P. Chakravartti, C.J.
1. A short point has been urged in support off this appeal though at considerable length. Them has been some citation of authorities, but the point has ultimately to be decided on principle.
2. The facts are as follows. On the 18th of December, 1950, the respondent, Premraj Ganpatraj, brought a suit against the appellant. National Textiles, for recovery of a sum of Rs. 2,36,946-10-2. The suit has been described as an agent's suit against a principal for reimbursement, but, in reality, it appears to have been a claim for commission on account of commission agency dealings. On the 8th of May, 1956, a decree was passed in the suit and, by that decree, Mr.
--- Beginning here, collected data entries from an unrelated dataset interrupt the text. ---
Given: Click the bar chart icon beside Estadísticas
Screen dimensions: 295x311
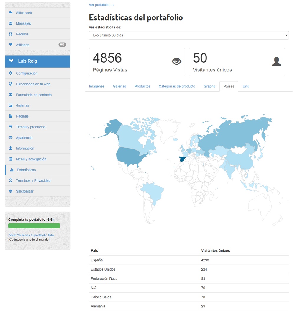Looking at the screenshot, I should (12, 170).
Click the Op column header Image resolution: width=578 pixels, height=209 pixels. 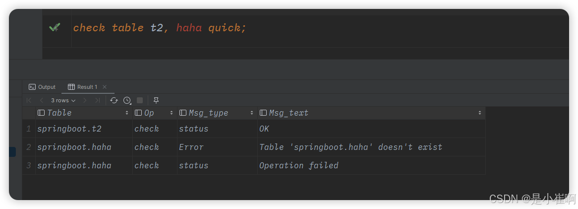click(149, 113)
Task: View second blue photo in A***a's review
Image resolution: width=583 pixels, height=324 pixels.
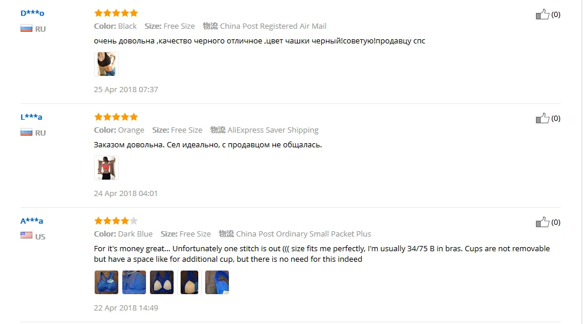Action: pos(134,282)
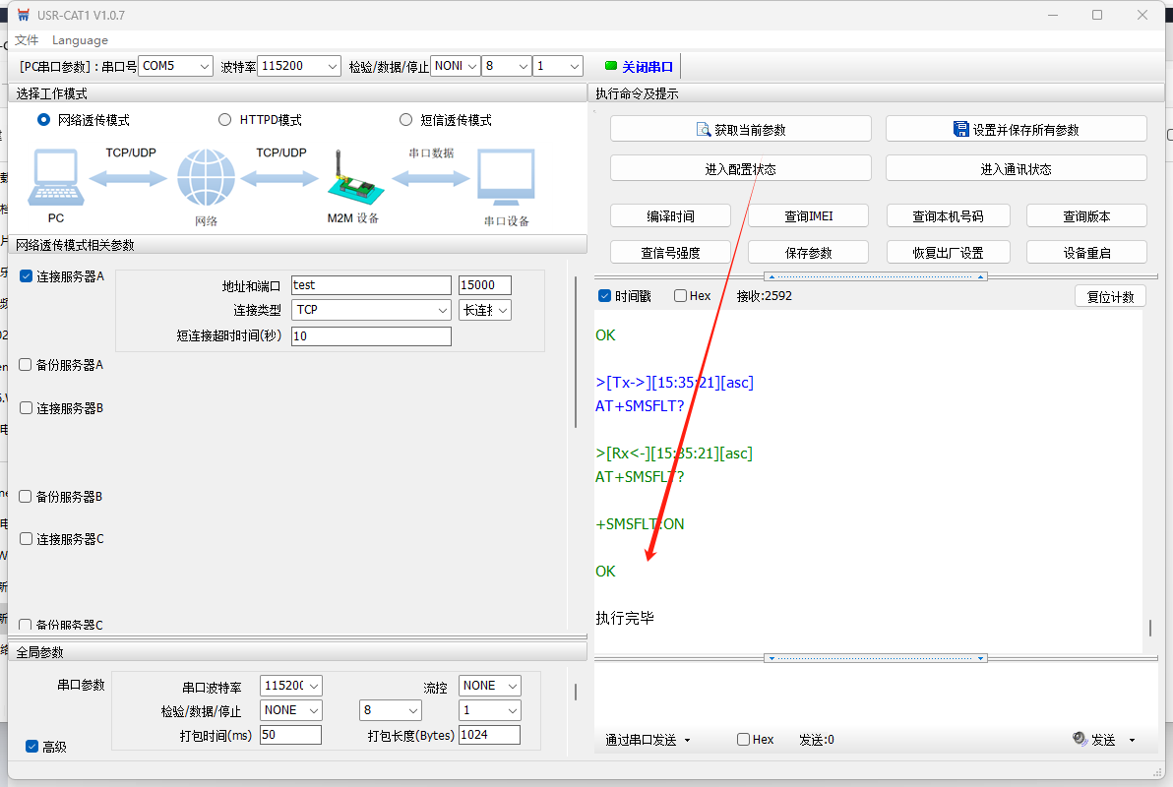The height and width of the screenshot is (787, 1173).
Task: Enable the Hex checkbox beside 时间戳
Action: point(681,296)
A. N. Sen, a member of the Bar, was appointed a Special Referees on a settled remuneration of 100 gold mohurs, to be paid by the plaintiff in the first instance, to determine what amount was due by the defendant to the plaintiff in respect of the commission agency dealings which had taken place between 1st of January, 1949 and the 18th of December, 1950. Pending the receipt of the Referee's report, further hearing of the suit was adjourned. As regards the time within which the Referee was to make his report and as regards further directions that might be necessary, the decree provided as follows:--
'....it is further ordered and decreed that the said Special Referee do within 4 months from the date hereof, submit a report after taking the accounts aforesaid and do after one month from the date hereof commence his reference aforesaid and this Court doth reserve the consideration of all further directions and of the costs of the reference herein until the said Special Referee shall have made his report''.
3. The appellant was dissatisfied withthat decree and on the 3rd of July, 1956, preferred an appeal. At the time that it filed the appeal, it also applied for a stay of further proceedings in the reference, but by an order, dated the 18th of July 1956, stay was refused. The respondent, however, gave an undertaking that in case it was found in the appeal that the reference was unnecessary and thus the reference proved infructuous, it would pay the appellant all its taxed costs which would be found to have been thrown away.
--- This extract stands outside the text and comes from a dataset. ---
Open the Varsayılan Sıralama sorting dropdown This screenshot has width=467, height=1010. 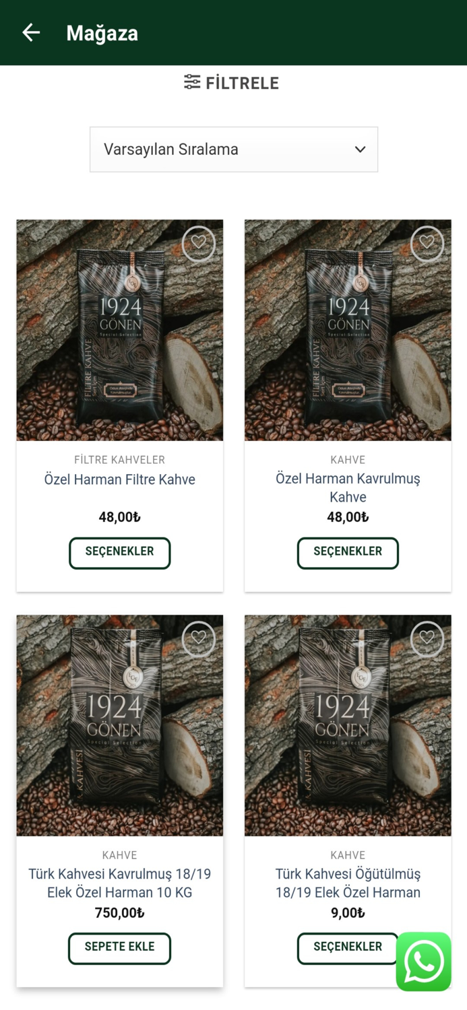[x=234, y=149]

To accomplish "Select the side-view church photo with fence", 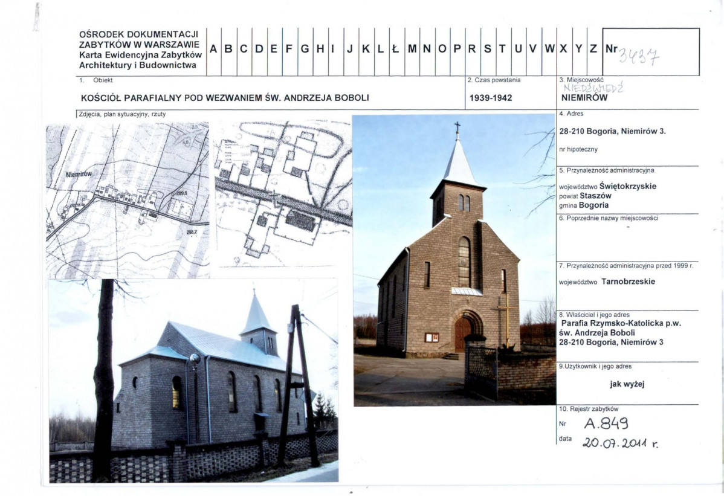I will [x=193, y=381].
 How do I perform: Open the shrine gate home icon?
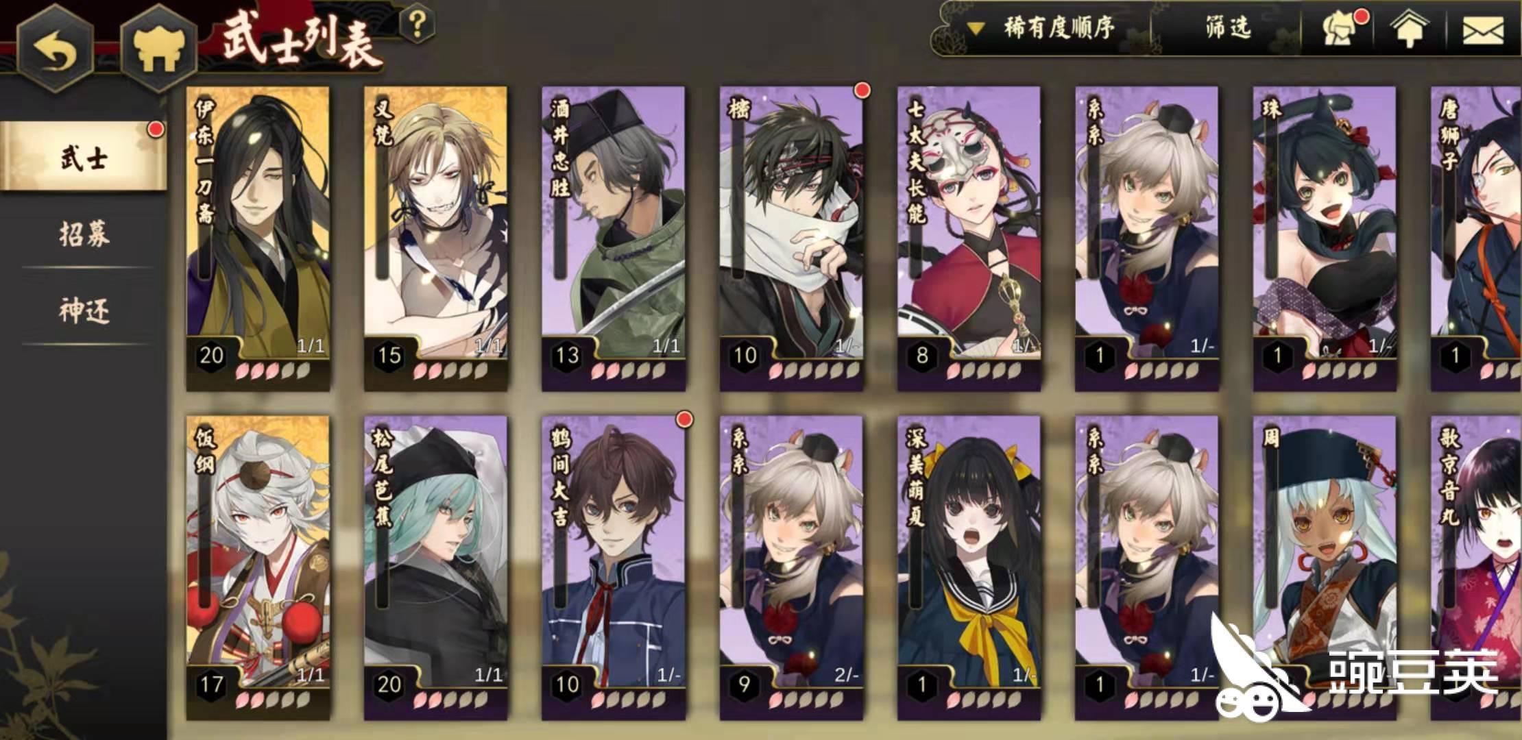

4. Thereafter, the respondent filed a cross-objection against the decree and the point taken on its behalf was that the learned Judge should have passed a decree in its favour straightway without directing a reference.
5. The time fixed by the decree for submitting the Special Referee's report expired on the 8th of September, 1956. Although, by that time, the Referee had held about sixteen sittings, he was still very far away from the end of the reference. It appears that thereafter on an application by the respondent, the learned trial Judge made an order on the 13th of September, 1956, extending the time for making the report till the 18th of February. 1957. No one objected to that order. Certain meetings were held thereafter, but no report was made within thedate fixed. On 26th of February, 1957, there was a second application on behalf of, the respondent for extension of time to the Special Referee and an order, as prayed for, was made on the 9th of April following. By that order, the time was extended till the 17th of July 1957 and at the same time the remuneration of the Special Referee was increased by fifty gold mohurs.
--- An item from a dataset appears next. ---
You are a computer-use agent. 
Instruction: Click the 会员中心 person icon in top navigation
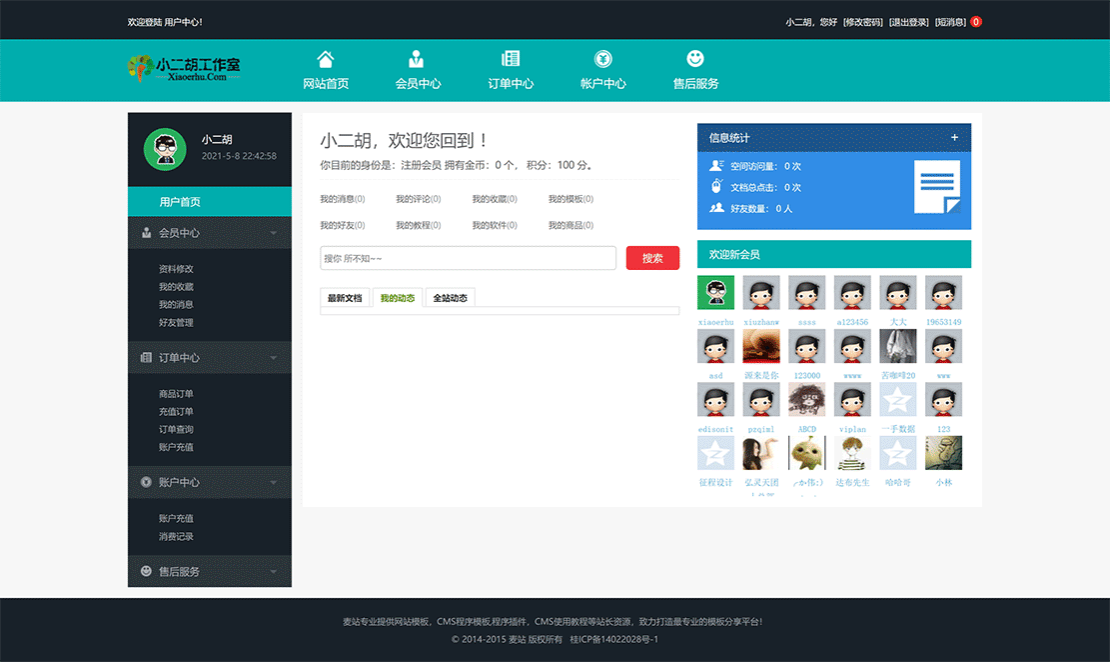(417, 60)
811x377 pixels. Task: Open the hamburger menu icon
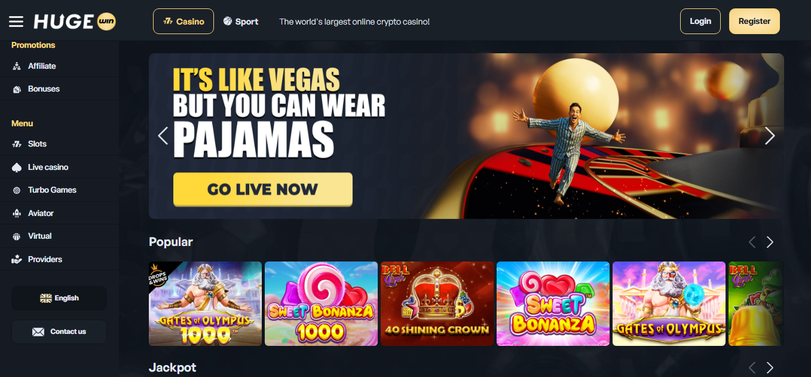16,22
6. It is against that order that the present appeal was filed. While filing this appeal, the appellant asked for a stay of the operation of the learned Judge's order, granting an extension of time, but star was refused. The respondent opposed the application for stay, but when it was pointed out that, by its own cross-objection, it had objected to the reference and therefore it was unintelligible why it should insist on the reference being continued, the learned Counsel, appearing for the respondent, stated that his client would abandon the cross-objection. Thereupon, the cross-objection was dismissed with costs.
7. In support of the appeal, Mr. Meyer has contended that after an appeal had been filed to this Court against the whole decree passed by him on the 8th of May, 1956, the learned trial Judge had no longer any jurisdiction to grant any extension of time to the Special Referee. He has contended, in the second place, that in any event, the learned Judge did not act justly or properly in granting the extension.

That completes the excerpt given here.